═════ Records to process ═════

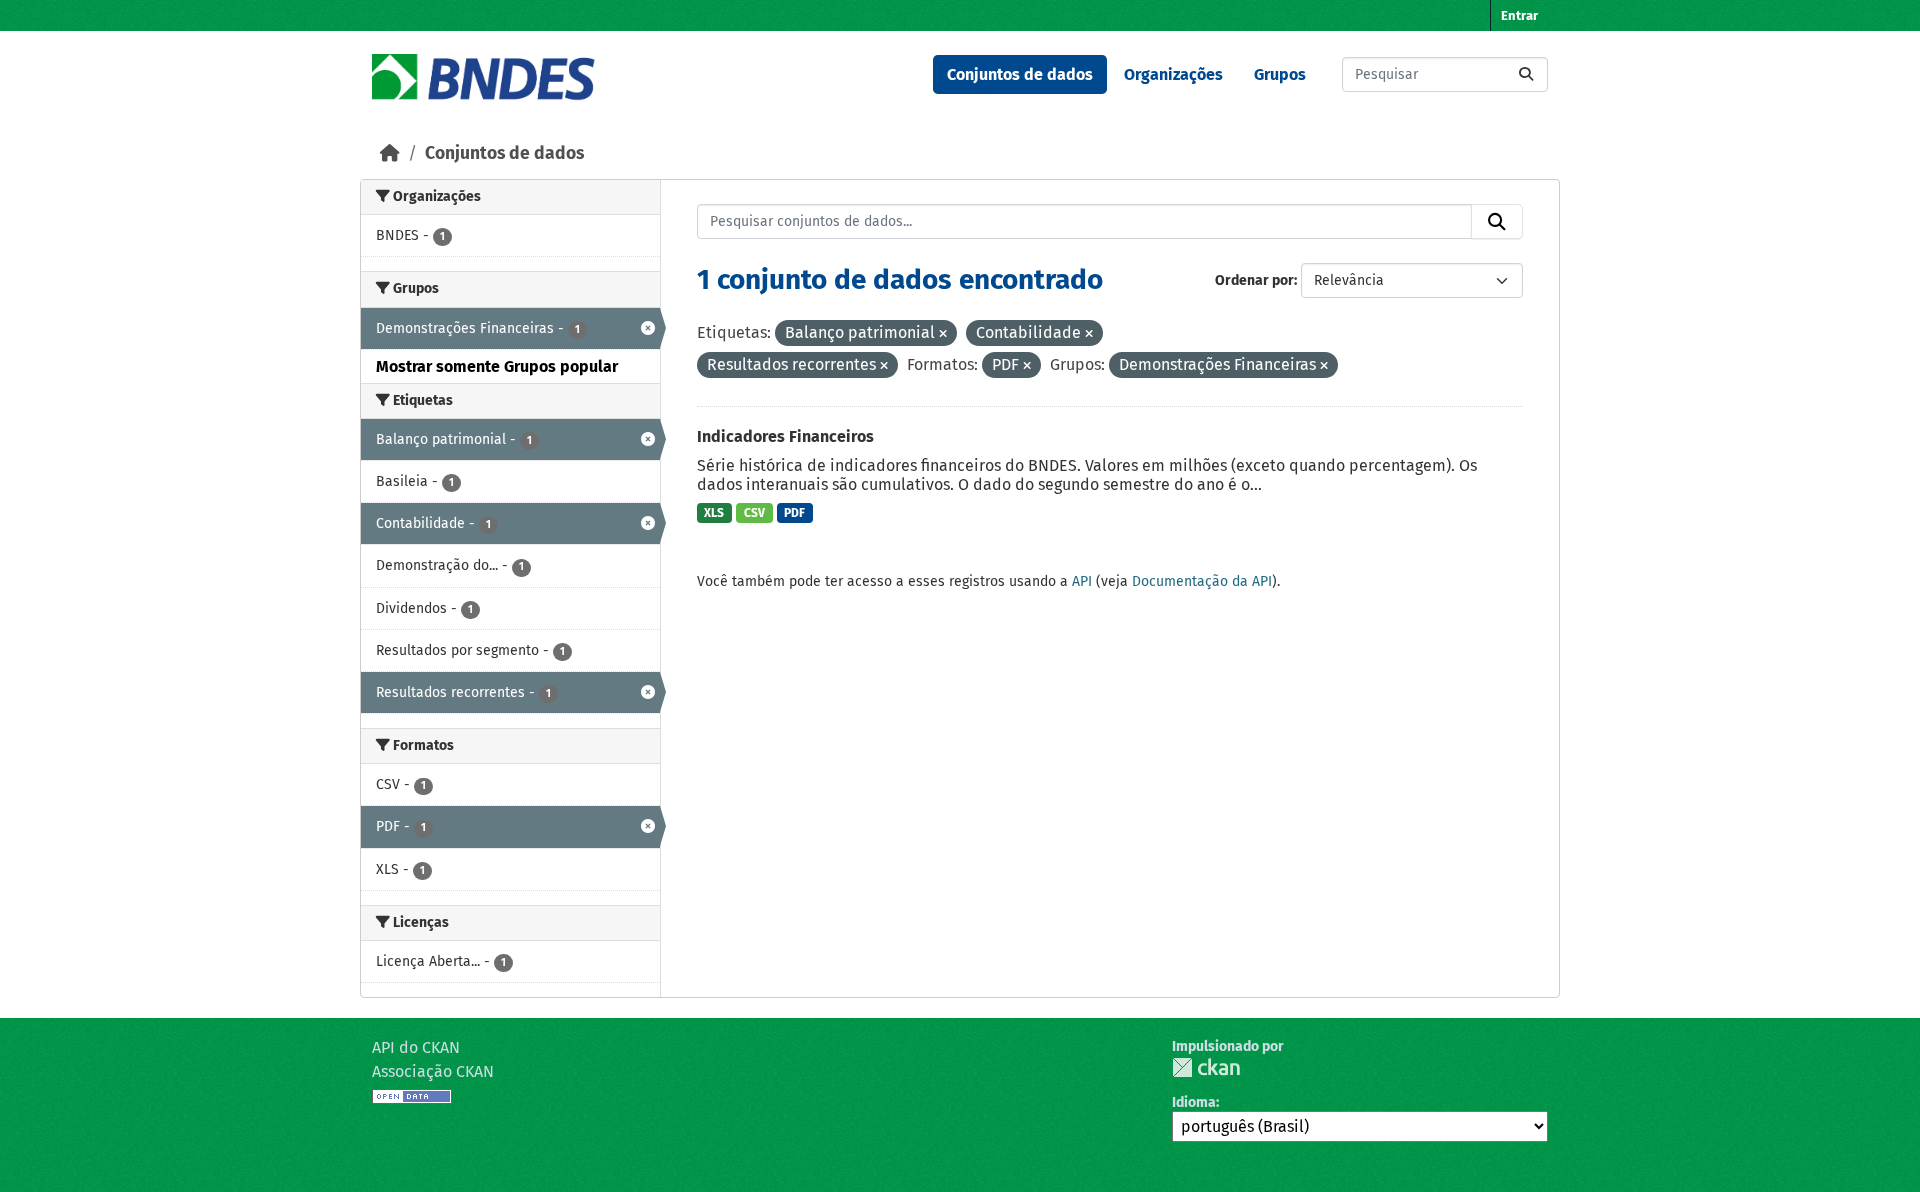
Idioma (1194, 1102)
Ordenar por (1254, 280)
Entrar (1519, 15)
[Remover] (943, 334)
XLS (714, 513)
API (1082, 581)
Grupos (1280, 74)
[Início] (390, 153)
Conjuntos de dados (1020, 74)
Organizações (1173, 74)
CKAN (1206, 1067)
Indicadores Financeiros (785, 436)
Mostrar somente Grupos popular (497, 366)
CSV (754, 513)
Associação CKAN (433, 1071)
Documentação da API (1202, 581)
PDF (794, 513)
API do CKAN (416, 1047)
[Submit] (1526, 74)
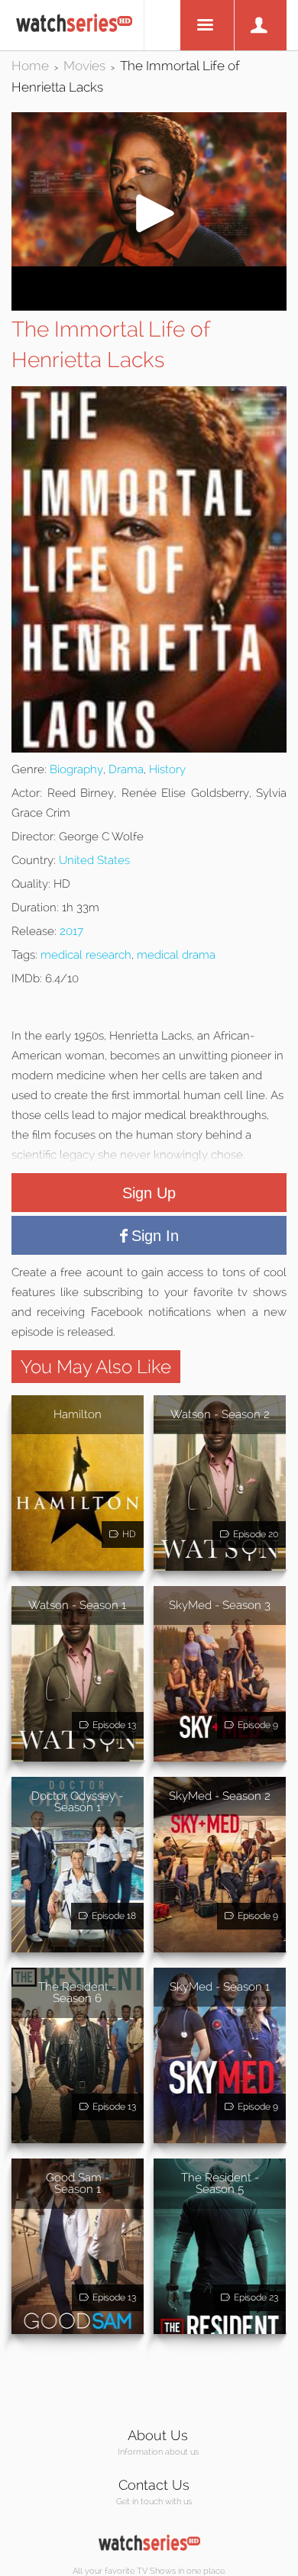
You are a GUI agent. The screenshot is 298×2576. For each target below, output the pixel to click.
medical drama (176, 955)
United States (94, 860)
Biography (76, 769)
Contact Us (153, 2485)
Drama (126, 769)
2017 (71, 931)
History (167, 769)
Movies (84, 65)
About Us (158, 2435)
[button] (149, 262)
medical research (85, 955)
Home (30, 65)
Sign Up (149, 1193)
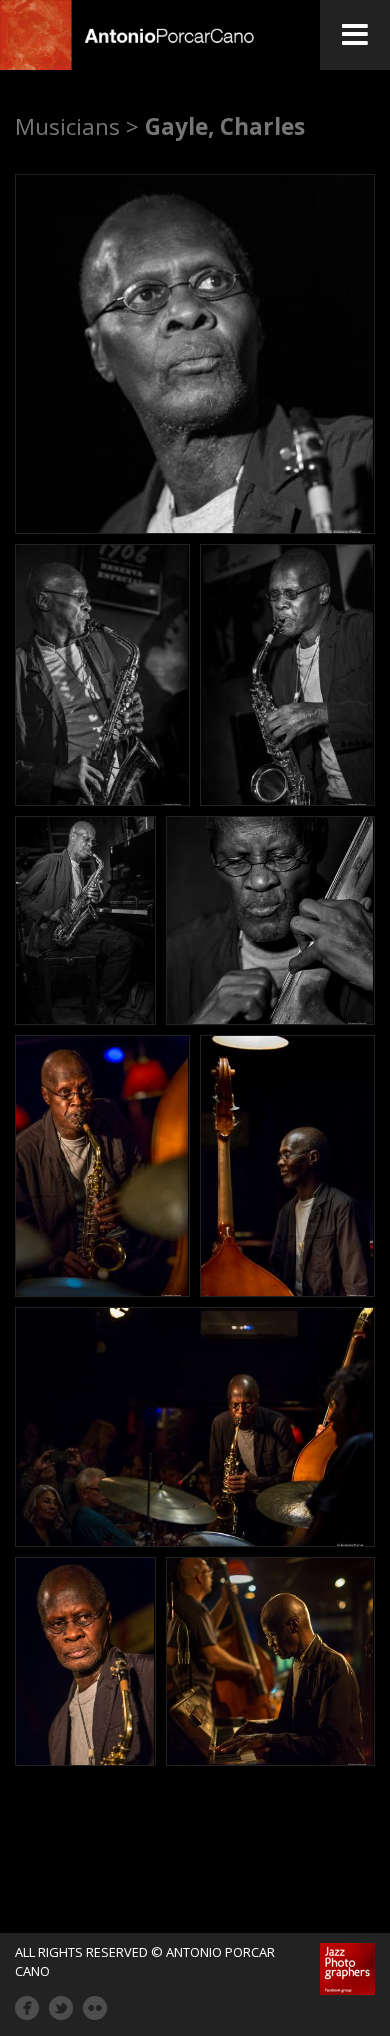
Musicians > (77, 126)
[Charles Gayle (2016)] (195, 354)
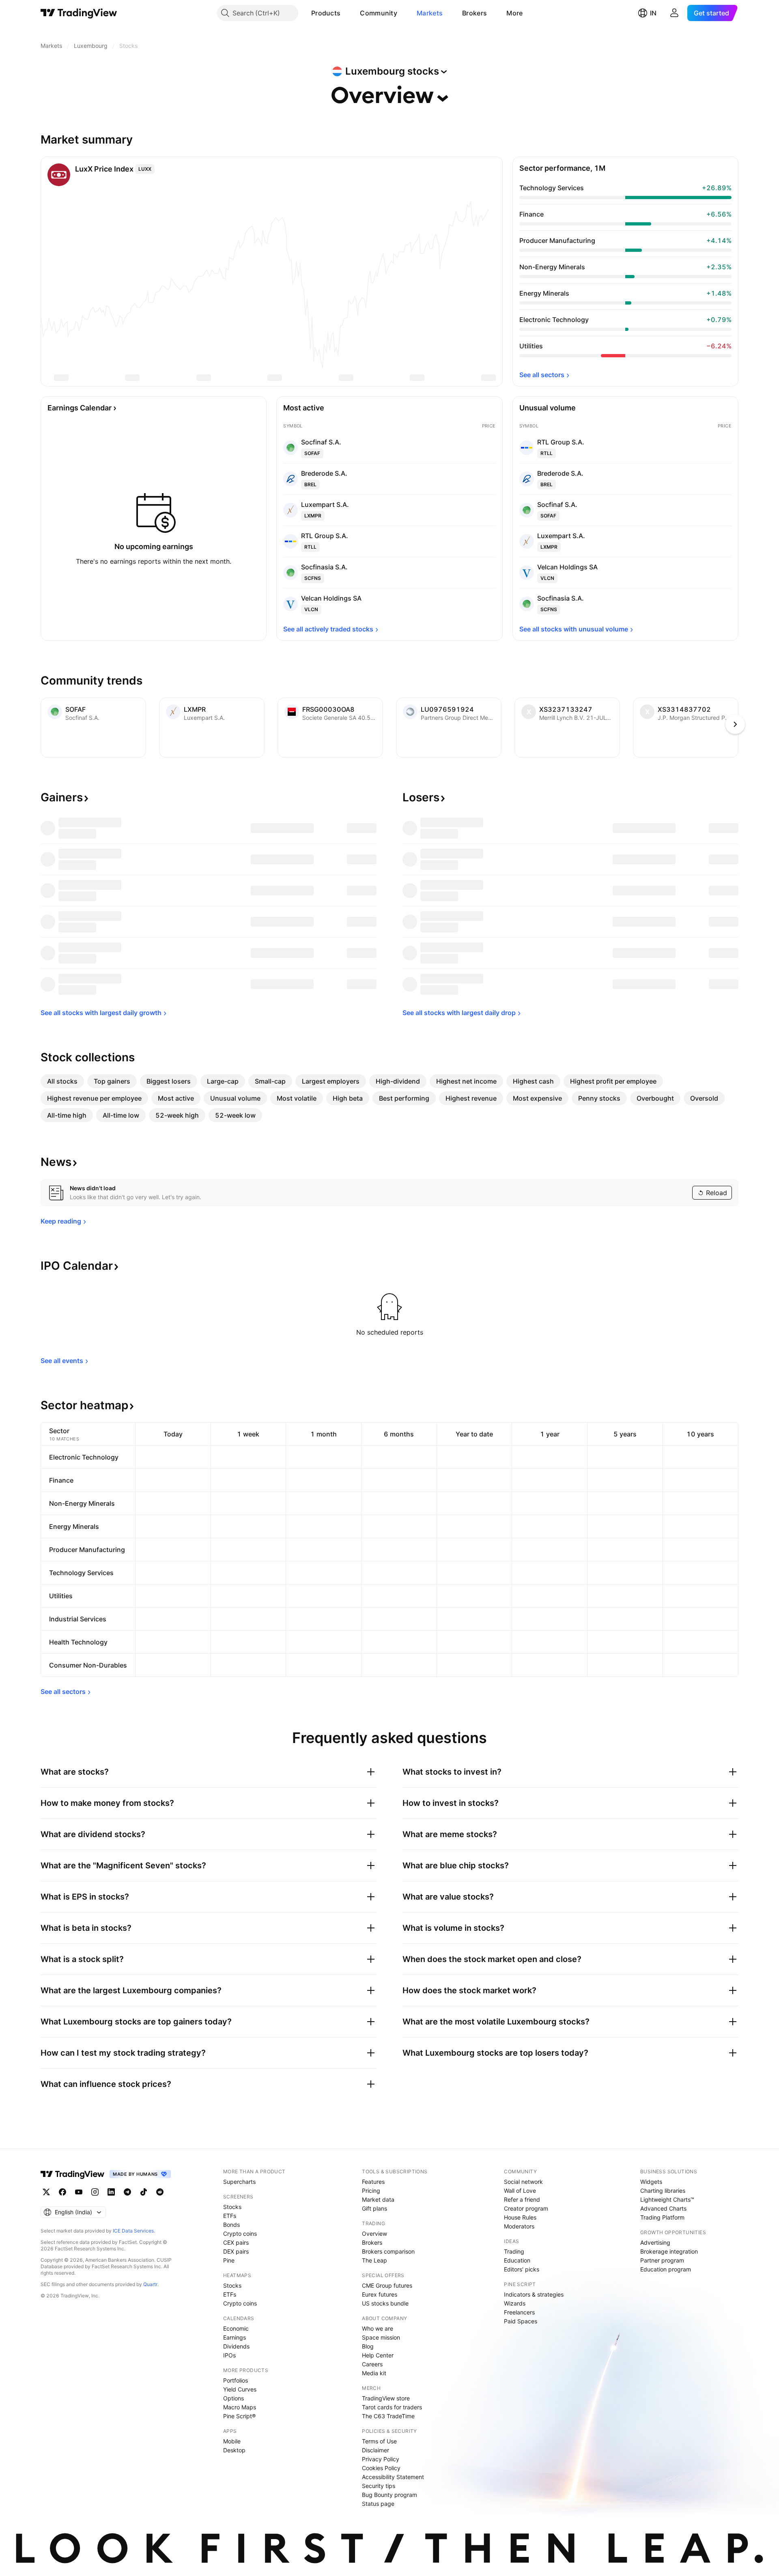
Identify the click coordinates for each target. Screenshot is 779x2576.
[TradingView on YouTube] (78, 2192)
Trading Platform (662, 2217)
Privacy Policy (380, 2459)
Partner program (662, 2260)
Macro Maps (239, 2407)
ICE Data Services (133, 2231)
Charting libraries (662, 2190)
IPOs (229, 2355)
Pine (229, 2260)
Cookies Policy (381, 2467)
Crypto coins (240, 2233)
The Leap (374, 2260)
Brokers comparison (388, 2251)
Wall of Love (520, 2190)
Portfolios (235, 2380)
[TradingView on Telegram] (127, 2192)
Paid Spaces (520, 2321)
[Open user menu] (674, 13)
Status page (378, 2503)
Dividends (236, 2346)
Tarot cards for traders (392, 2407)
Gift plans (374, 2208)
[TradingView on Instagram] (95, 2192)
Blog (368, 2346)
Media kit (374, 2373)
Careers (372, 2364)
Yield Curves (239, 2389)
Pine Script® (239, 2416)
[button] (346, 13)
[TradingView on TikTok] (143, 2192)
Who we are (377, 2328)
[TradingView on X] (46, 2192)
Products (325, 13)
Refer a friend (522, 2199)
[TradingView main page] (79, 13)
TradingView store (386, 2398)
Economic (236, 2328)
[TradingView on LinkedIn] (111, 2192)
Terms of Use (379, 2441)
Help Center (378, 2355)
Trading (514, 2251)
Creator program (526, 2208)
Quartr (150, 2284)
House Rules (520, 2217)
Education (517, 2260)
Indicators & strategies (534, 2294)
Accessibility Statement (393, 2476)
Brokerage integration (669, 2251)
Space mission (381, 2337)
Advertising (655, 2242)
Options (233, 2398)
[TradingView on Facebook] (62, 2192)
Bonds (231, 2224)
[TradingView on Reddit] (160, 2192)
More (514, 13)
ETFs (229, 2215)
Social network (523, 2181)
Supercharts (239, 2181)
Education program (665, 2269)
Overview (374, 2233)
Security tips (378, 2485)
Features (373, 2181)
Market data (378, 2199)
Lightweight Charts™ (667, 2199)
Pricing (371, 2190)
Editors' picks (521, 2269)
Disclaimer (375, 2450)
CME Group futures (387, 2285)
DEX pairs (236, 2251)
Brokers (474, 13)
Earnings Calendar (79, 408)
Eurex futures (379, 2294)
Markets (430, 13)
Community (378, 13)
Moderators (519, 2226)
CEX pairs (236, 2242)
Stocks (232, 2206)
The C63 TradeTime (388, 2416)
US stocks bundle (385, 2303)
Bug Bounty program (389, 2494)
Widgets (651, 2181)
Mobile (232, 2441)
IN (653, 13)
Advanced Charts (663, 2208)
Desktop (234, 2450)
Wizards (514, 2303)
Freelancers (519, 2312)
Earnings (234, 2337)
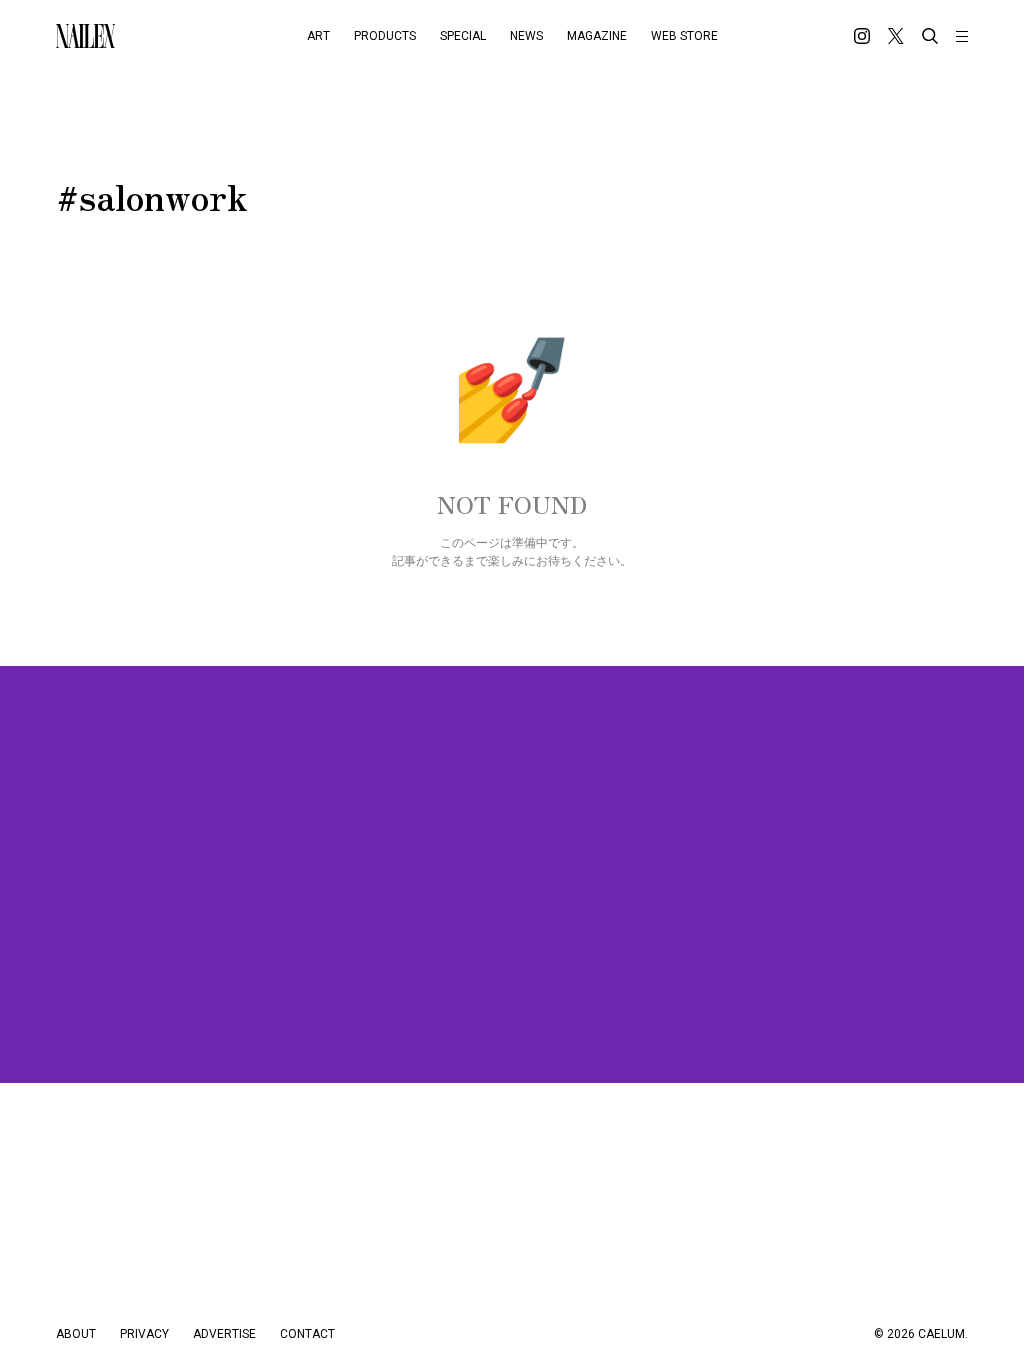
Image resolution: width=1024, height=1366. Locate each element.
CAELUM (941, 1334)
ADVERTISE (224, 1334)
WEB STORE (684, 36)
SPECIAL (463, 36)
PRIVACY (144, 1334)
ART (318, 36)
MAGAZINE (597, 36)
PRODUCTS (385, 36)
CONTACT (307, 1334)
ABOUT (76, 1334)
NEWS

═════

Return every record above exactly as written, but drop the pictures.

• The completed task:
Idioma (1194, 1102)
Ordenar por (1254, 280)
Entrar (1519, 15)
[Remover] (943, 334)
XLS (714, 513)
API (1082, 581)
Grupos (1280, 74)
[Início] (390, 153)
Conjuntos de dados (1020, 74)
Organizações (1173, 74)
CKAN (1206, 1067)
Indicadores Financeiros (785, 436)
Mostrar somente Grupos popular (497, 366)
CSV (754, 513)
Associação CKAN (433, 1071)
Documentação da API (1202, 581)
PDF (794, 513)
API do CKAN (416, 1047)
[Submit] (1526, 74)
You are a GUI agent. The screenshot is 298×2576. For each target below, output the pixel to click.
medical drama (176, 955)
United States (94, 860)
Biography (76, 769)
Contact Us (153, 2485)
Drama (126, 769)
2017 (71, 931)
History (167, 769)
Movies (84, 65)
About Us (158, 2435)
[button] (149, 262)
medical research (85, 955)
Home (30, 65)
Sign Up (149, 1193)
Musicians > (77, 126)
[Charles Gayle (2016)] (195, 354)
Identify the click coordinates for each target. Screenshot is 779x2576.
[TradingView on YouTube] (78, 2192)
Trading Platform (662, 2217)
Privacy Policy (380, 2459)
Partner program (662, 2260)
Macro Maps (239, 2407)
ICE Data Services (133, 2231)
Charting libraries (662, 2190)
IPOs (229, 2355)
Pine (229, 2260)
Cookies Policy (381, 2467)
Crypto coins (240, 2233)
The Leap (374, 2260)
Brokers comparison (388, 2251)
Wall of Love (520, 2190)
Portfolios (235, 2380)
[TradingView on Telegram] (127, 2192)
Paid Spaces (520, 2321)
[Open user menu] (674, 13)
Status page (378, 2503)
Dividends (236, 2346)
Tarot cards for traders (392, 2407)
Gift plans (374, 2208)
[TradingView on Instagram] (95, 2192)
Blog (368, 2346)
Media kit (374, 2373)
Careers (372, 2364)
Yield Curves (239, 2389)
Pine Script® (239, 2416)
[button] (346, 13)
[TradingView on TikTok] (143, 2192)
Who we are (377, 2328)
[TradingView on X] (46, 2192)
Products (325, 13)
Refer a friend (522, 2199)
[TradingView main page] (79, 13)
TradingView store (386, 2398)
Economic (236, 2328)
[TradingView on LinkedIn] (111, 2192)
Terms of Use (379, 2441)
Help Center (378, 2355)
Trading (514, 2251)
Creator program (526, 2208)
Quartr (150, 2284)
House Rules (520, 2217)
Education (517, 2260)
Indicators & strategies (534, 2294)
Accessibility Statement (393, 2476)
Brokerage integration (669, 2251)
Space mission (381, 2337)
Advertising (655, 2242)
Options (233, 2398)
[TradingView on Facebook] (62, 2192)
Bonds (231, 2224)
[TradingView on Reddit] (160, 2192)
More (514, 13)
ETFs (229, 2215)
Social network (523, 2181)
Supercharts (239, 2181)
Education program (665, 2269)
Overview (374, 2233)
Security tips (378, 2485)
Features (373, 2181)
Market data (378, 2199)
Lightweight Charts™ (667, 2199)
Pricing (371, 2190)
Editors' picks (521, 2269)
Disclaimer (375, 2450)
CME Group futures (387, 2285)
DEX pairs (236, 2251)
Brokers (474, 13)
Earnings Calendar (79, 408)
Eurex futures (379, 2294)
Markets (430, 13)
Community (378, 13)
Moderators (519, 2226)
CEX pairs (236, 2242)
Stocks (232, 2206)
The C63 TradeTime (388, 2416)
US stocks bundle (385, 2303)
Bug Bounty program (389, 2494)
Widgets (651, 2181)
Mobile (232, 2441)
IN (653, 13)
Advanced Charts (663, 2208)
Desktop (234, 2450)
Wizards (514, 2303)
Freelancers (519, 2312)
Earnings (234, 2337)
Image resolution: width=1024, height=1366. Locate each element.
CAELUM (941, 1334)
ADVERTISE (224, 1334)
WEB STORE (684, 36)
SPECIAL (463, 36)
PRIVACY (144, 1334)
ART (318, 36)
MAGAZINE (597, 36)
PRODUCTS (385, 36)
CONTACT (307, 1334)
ABOUT (76, 1334)
NEWS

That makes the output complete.